> **INSTRUCTIONS FOR THE TASK**
Which lines come from the start of the records through the line that holds "The height and width of the screenshot is (606, 1325)."? Write them out word for word.

> **RECORDS SUPPLIED**
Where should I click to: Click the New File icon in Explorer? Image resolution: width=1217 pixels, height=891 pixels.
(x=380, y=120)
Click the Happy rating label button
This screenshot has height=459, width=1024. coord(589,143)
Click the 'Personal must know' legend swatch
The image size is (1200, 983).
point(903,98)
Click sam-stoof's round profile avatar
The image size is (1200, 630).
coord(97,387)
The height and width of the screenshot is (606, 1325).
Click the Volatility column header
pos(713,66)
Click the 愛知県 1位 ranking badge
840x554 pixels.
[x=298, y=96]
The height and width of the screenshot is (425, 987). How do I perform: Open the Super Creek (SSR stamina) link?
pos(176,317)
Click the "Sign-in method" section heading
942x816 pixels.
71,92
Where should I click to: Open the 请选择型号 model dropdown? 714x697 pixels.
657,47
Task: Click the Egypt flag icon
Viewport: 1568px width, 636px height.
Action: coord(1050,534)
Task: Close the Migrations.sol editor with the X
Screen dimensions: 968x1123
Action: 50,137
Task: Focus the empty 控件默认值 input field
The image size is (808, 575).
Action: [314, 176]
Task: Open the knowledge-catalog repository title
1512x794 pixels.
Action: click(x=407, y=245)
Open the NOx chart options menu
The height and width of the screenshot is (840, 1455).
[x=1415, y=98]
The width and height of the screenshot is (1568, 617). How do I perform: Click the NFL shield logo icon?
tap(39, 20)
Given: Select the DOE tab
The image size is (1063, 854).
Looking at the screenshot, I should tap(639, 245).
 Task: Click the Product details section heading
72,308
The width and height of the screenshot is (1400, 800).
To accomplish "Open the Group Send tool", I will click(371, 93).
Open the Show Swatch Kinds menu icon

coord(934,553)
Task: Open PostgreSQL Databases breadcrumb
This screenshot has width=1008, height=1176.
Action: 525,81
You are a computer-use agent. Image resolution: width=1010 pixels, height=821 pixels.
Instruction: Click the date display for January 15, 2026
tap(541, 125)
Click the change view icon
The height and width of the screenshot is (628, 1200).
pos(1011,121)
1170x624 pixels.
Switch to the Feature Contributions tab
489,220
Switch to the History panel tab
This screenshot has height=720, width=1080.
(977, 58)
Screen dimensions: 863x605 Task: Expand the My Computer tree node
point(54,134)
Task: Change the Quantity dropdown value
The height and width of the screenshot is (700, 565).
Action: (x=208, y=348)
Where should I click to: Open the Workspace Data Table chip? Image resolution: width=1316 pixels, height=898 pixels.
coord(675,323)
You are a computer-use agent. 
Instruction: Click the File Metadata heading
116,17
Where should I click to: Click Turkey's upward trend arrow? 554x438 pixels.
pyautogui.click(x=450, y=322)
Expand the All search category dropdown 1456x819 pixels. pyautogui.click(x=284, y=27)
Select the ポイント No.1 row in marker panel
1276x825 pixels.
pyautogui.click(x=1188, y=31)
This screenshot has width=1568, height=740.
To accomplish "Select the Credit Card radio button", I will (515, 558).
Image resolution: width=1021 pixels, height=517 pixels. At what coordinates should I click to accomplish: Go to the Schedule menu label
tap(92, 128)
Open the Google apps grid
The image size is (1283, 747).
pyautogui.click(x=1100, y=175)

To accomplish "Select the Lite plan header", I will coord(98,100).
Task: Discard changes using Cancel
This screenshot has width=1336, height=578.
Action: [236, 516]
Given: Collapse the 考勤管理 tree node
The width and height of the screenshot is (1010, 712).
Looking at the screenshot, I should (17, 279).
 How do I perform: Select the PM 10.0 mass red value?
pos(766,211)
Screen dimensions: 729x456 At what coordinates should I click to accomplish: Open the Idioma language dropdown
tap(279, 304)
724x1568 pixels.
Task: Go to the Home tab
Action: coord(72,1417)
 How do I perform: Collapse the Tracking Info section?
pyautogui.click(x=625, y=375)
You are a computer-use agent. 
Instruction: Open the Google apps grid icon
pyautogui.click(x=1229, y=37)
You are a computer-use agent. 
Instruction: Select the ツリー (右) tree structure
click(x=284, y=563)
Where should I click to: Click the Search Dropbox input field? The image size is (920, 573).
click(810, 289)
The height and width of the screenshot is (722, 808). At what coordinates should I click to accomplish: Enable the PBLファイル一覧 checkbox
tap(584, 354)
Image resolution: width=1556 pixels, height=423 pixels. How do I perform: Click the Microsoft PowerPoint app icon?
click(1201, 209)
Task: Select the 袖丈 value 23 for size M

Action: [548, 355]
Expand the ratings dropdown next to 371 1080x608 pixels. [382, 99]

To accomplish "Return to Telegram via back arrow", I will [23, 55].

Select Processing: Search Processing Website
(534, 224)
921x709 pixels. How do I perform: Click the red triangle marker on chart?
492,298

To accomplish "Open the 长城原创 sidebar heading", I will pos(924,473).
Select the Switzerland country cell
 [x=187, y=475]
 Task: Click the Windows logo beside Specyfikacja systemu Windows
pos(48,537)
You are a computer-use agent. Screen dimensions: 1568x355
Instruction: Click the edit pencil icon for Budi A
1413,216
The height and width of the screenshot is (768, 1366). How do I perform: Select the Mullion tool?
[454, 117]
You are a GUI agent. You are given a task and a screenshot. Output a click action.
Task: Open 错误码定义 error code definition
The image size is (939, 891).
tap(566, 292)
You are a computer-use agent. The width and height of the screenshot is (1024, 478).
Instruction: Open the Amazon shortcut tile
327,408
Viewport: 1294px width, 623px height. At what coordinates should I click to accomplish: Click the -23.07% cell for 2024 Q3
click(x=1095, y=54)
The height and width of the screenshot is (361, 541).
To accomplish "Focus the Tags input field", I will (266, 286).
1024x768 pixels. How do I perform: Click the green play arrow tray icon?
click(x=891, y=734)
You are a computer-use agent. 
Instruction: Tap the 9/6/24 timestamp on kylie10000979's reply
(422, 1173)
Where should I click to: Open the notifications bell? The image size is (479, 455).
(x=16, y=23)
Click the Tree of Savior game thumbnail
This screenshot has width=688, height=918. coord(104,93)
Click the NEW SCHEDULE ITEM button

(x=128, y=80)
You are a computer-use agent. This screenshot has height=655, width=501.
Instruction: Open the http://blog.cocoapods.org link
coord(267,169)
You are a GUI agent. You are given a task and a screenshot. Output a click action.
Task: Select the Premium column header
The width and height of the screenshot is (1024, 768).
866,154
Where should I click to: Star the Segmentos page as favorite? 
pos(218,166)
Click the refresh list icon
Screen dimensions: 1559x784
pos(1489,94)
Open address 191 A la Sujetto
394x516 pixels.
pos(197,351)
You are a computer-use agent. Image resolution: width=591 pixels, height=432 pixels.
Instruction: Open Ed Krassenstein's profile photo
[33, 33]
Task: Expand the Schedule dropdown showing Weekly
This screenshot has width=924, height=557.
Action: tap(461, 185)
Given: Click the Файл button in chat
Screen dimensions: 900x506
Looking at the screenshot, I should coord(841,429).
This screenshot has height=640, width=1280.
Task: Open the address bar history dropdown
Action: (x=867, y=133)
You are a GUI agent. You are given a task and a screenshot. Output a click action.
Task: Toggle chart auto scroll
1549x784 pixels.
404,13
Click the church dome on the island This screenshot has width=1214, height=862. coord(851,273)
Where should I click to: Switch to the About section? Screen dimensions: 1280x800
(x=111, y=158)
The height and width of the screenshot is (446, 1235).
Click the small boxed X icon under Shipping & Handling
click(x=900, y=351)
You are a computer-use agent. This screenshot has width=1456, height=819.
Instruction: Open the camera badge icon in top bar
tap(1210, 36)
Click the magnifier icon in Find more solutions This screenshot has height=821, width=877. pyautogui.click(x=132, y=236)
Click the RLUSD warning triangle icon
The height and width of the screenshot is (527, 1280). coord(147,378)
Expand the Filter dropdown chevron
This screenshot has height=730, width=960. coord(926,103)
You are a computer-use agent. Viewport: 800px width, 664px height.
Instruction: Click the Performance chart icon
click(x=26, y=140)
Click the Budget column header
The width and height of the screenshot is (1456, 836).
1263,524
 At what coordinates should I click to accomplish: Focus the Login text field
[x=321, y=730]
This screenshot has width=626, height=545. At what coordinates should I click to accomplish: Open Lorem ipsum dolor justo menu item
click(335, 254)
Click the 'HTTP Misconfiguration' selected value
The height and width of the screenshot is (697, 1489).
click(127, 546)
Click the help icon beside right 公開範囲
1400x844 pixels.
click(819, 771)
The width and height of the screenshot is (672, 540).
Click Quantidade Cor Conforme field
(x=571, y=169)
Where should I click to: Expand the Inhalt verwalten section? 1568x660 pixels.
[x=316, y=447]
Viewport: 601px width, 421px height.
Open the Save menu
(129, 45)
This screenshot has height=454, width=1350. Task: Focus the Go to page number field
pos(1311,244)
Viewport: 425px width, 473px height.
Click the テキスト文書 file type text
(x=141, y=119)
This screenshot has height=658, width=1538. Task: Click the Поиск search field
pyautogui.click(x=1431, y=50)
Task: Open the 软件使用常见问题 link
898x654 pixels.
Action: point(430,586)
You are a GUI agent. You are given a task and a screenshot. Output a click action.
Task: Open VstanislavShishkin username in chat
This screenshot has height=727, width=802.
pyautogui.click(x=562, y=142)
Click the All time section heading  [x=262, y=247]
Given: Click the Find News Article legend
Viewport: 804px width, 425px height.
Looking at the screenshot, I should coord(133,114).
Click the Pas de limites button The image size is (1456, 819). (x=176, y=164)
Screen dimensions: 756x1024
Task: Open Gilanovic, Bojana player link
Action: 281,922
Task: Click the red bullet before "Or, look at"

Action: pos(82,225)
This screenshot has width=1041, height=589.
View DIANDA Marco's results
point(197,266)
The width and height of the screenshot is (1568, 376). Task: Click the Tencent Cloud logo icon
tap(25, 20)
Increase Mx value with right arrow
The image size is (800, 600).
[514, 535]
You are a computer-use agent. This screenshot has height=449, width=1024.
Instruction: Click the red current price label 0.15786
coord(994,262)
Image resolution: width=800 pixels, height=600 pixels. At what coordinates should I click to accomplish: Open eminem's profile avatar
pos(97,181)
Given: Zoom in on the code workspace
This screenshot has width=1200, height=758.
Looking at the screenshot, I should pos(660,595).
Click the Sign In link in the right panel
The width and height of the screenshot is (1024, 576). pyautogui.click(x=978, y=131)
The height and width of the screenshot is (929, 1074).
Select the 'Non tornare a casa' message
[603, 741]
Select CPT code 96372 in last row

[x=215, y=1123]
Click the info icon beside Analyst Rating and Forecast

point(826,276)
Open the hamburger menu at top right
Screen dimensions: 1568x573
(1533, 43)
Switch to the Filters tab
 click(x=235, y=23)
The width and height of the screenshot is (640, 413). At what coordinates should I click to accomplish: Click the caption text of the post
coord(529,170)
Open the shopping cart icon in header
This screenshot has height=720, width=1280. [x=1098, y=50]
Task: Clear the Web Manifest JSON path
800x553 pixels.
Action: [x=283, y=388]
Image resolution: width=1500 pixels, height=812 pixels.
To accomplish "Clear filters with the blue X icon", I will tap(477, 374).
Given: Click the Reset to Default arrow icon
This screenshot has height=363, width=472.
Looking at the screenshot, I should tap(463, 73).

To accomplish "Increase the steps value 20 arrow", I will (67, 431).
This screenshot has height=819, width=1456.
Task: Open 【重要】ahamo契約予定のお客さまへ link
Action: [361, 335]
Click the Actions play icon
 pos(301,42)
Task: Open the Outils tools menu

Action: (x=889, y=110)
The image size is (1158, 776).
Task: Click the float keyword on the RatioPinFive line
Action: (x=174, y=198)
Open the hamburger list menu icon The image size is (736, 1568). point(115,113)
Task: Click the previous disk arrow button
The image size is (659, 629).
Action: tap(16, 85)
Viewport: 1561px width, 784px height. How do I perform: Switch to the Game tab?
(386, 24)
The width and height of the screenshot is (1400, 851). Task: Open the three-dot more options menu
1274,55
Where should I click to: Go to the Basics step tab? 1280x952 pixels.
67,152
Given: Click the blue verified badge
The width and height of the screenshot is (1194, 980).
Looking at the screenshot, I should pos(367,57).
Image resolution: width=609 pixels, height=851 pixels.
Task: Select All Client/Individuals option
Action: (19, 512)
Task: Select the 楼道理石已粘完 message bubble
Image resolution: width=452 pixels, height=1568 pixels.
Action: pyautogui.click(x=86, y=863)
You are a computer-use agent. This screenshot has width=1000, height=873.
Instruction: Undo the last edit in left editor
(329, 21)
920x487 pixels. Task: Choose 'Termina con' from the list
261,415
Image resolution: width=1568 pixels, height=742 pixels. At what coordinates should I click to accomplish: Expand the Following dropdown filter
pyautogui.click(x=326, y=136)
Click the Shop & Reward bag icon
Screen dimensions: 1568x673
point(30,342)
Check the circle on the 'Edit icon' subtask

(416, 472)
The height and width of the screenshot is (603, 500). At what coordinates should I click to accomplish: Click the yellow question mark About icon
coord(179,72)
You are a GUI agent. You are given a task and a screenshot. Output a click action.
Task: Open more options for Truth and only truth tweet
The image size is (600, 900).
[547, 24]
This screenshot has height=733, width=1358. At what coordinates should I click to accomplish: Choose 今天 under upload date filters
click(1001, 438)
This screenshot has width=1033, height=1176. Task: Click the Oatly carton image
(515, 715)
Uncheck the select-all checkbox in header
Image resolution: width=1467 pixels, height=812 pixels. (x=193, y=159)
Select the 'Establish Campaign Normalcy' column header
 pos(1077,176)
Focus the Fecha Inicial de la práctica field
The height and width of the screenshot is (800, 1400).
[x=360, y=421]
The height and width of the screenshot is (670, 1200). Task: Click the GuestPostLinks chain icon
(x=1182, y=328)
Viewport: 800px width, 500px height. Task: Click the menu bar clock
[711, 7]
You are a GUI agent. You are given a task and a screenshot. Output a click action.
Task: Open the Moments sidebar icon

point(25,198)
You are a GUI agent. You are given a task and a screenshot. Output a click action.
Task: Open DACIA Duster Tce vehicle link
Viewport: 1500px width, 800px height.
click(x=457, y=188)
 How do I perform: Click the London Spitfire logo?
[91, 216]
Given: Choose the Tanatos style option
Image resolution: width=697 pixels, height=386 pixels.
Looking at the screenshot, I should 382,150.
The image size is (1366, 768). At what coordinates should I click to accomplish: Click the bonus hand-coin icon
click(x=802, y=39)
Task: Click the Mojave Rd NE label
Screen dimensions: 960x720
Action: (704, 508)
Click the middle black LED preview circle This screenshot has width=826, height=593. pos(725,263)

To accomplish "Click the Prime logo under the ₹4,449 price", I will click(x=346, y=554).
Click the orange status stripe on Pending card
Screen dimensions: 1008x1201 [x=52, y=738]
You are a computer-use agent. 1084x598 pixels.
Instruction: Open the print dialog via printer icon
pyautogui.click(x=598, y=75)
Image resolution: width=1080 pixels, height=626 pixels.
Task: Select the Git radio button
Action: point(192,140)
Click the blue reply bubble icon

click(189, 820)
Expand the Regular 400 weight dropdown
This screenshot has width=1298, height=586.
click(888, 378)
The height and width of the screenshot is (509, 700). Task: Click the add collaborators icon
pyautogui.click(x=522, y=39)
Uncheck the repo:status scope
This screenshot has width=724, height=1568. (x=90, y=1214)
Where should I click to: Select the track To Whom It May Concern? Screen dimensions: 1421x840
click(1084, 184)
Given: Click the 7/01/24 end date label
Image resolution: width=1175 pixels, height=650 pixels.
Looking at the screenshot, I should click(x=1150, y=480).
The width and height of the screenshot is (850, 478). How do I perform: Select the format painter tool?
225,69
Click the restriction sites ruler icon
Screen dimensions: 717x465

> **RESULT**
Where should I click to: Click the New File icon in Explorer? Image resolution: width=1217 pixels, height=891 pixels.
(x=380, y=120)
Click the Happy rating label button
This screenshot has height=459, width=1024. coord(589,143)
Click the 'Personal must know' legend swatch
The image size is (1200, 983).
point(903,98)
Click sam-stoof's round profile avatar
The image size is (1200, 630).
coord(97,387)
The height and width of the screenshot is (606, 1325).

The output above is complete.